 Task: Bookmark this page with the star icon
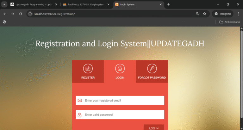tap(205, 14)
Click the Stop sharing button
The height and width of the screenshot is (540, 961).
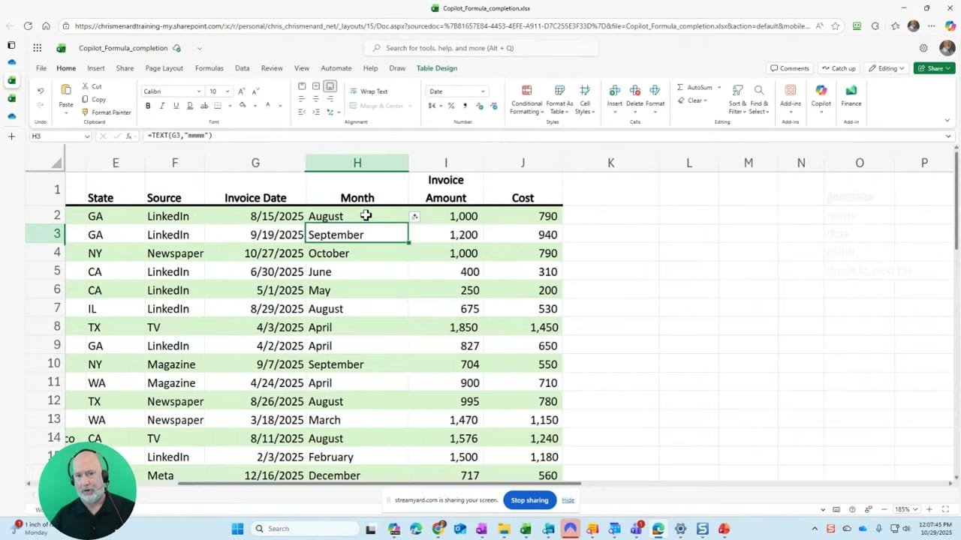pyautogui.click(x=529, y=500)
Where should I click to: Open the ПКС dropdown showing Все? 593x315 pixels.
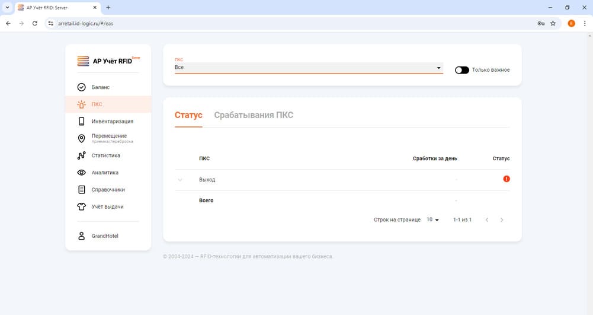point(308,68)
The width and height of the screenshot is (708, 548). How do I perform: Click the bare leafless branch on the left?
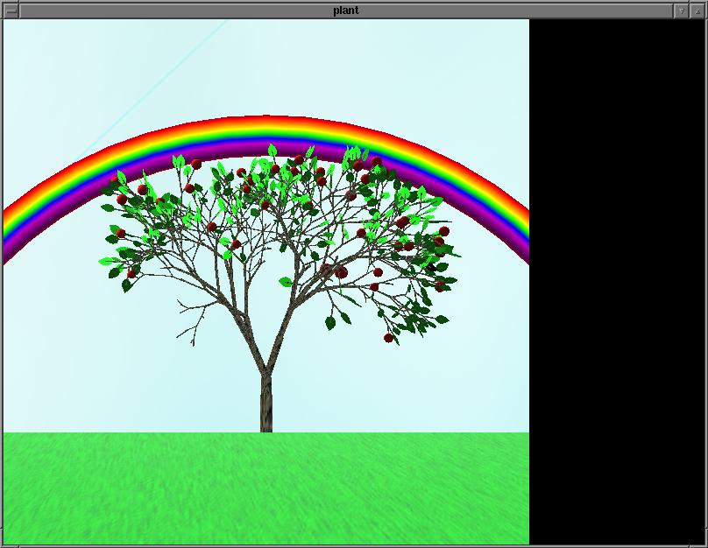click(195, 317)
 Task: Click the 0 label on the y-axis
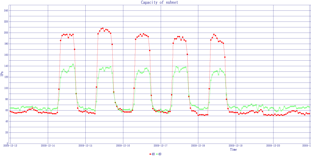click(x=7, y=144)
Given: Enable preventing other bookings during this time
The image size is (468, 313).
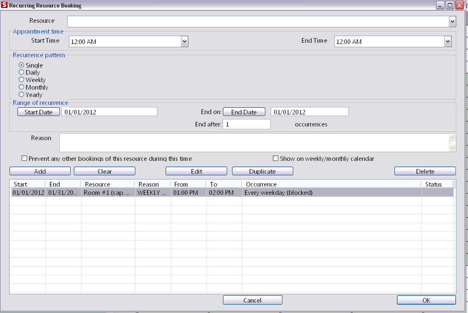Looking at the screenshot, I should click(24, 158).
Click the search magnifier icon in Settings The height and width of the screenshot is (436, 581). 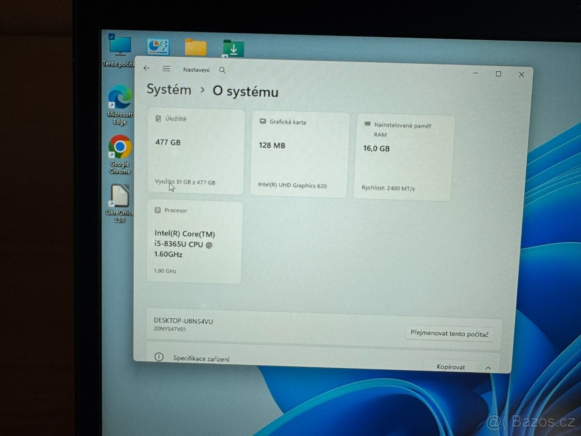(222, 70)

==

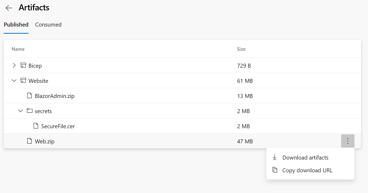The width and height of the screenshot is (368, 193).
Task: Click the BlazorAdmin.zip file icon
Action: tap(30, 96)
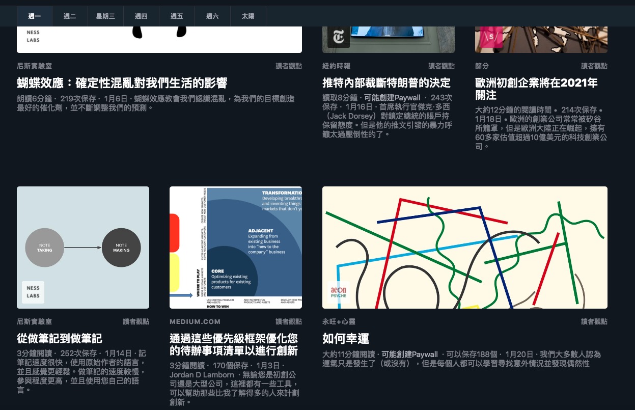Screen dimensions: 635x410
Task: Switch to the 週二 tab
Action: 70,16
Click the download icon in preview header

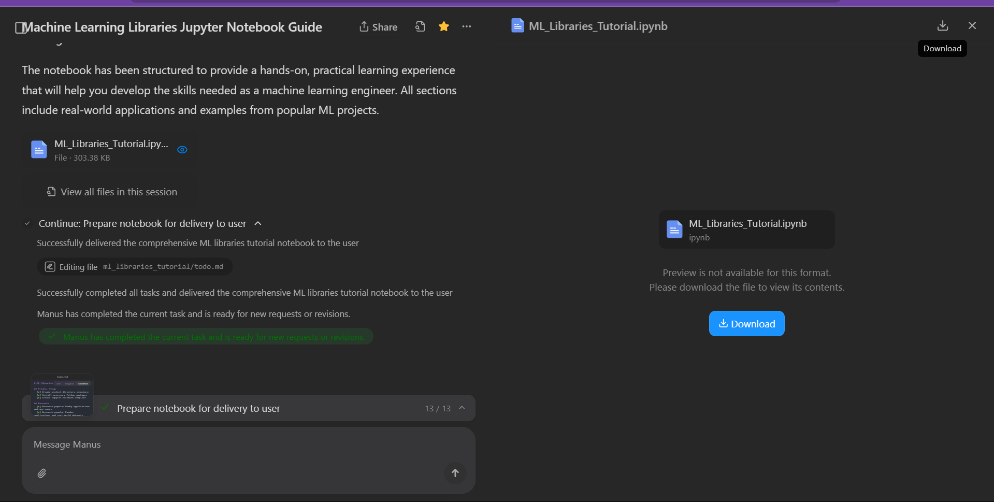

— What needs to be done —
In the data above, take the line with "Task: Bookmark this page with the star icon", the line with "Given: Enable preventing", and every line between, and set them down exactly without pictures.

— Problem solution —
 Task: Bookmark this page with the star icon
tap(205, 14)
Click the Stop sharing button
The height and width of the screenshot is (540, 961).
pyautogui.click(x=529, y=500)
Where should I click to: Open the ПКС dropdown showing Все? 593x315 pixels.
point(308,68)
The width and height of the screenshot is (708, 548). How do I perform: Click the bare leafless branch on the left?
click(195, 317)
 Task: Click the 0 label on the y-axis
click(x=7, y=144)
Given: Enable preventing other bookings during this time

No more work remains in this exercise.